I would rate Collapse over Germs, Guns and Steel - perhaps this is because I am more interested in how functional systems can fail rather than how they came to be functional.
Some passages that shall remain with me long after I’ve finished the book
Life ends on Henderson:
Did everyone die simultaneously in a mass calamity, or did the populations gradually dwindle down to a single survivor, who lived on alone with his or her memories for many years? Did the last Henderson Islanders spend much time on the beaches, for generation after generation, staring out to sea in the hopes of sighting the canoes that had stopped coming, until even the memory of what a canoe looked like grew dim?

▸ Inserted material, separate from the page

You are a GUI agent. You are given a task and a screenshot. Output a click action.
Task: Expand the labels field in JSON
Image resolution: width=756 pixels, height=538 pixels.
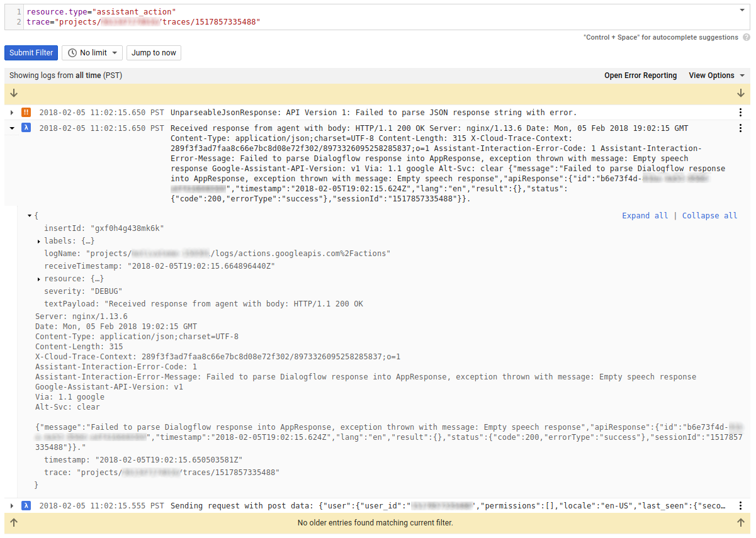coord(39,241)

Cannibalism amongst the Anasazi:
Some of the bones had been cracked in the same way that bones of animals consumed for food were cracked to extract the marrow. Other bones showed smooth ends, a hallmark of animal bones boiled in pots, but not of ones not boiled in pots. The most direct sign of cannibalism at the site is that dried human feces… proved to contain human muscle protein myoglobin, which is absent from normal human feces, even from the feces of people with injured and bleeding intestines. This makes it probably that whoever attacked the site, killed the inhabitants, cracked open their bones, boiled their flesh in pots, scattered the bones and then relieved himself or herself by depositing feces in that hearth had actually consumed the flesh of his or her victims.
Failing to neither do the Romans nor do as them:
To us in our secular modern society, the predicament in which the Greenlanders found themselves is difficult to fathom. To them, however, concerned with their social survival as much as with their biological survival, it was out of the question to invest less in churches, to imitate or intermarry with the Inuit, and thereby to face an eternity in Hell just in order to survive another winter on Earth.